Instructions for the task -
Give back the line containing "Basketball Accessories (131, 1415)" along with every line after it, exactly, until the entries end.

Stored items

········

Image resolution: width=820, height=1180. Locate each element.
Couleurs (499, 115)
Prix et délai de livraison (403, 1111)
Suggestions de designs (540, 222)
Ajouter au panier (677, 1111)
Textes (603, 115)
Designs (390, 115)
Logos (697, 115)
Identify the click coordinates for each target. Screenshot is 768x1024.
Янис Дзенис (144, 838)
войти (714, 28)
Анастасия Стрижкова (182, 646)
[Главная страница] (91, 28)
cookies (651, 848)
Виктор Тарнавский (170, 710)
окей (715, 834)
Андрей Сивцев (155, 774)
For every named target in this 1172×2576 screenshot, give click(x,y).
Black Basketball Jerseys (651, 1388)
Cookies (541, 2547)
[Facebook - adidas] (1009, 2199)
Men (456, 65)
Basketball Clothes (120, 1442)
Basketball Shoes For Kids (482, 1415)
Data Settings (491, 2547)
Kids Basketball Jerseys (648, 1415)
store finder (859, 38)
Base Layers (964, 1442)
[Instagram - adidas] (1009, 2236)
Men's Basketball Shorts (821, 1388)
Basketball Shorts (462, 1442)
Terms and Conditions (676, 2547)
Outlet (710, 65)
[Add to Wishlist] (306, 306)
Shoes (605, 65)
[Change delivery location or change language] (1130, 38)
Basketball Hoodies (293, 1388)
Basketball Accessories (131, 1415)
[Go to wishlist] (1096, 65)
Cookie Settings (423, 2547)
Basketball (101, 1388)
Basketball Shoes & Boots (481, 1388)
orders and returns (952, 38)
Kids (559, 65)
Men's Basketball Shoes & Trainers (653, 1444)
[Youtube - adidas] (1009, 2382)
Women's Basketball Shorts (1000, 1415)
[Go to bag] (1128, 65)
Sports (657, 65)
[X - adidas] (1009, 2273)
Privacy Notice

········

Written answer -
Basketball Accessories (131, 1415)
[Go to wishlist] (1096, 65)
Cookie Settings (423, 2547)
Basketball (101, 1388)
Basketball Shoes & Boots (481, 1388)
orders and returns (952, 38)
Kids (559, 65)
Men's Basketball Shoes & Trainers (653, 1444)
[Youtube - adidas] (1009, 2382)
Women's Basketball Shorts (1000, 1415)
[Go to bag] (1128, 65)
Sports (657, 65)
[X - adidas] (1009, 2273)
Privacy Notice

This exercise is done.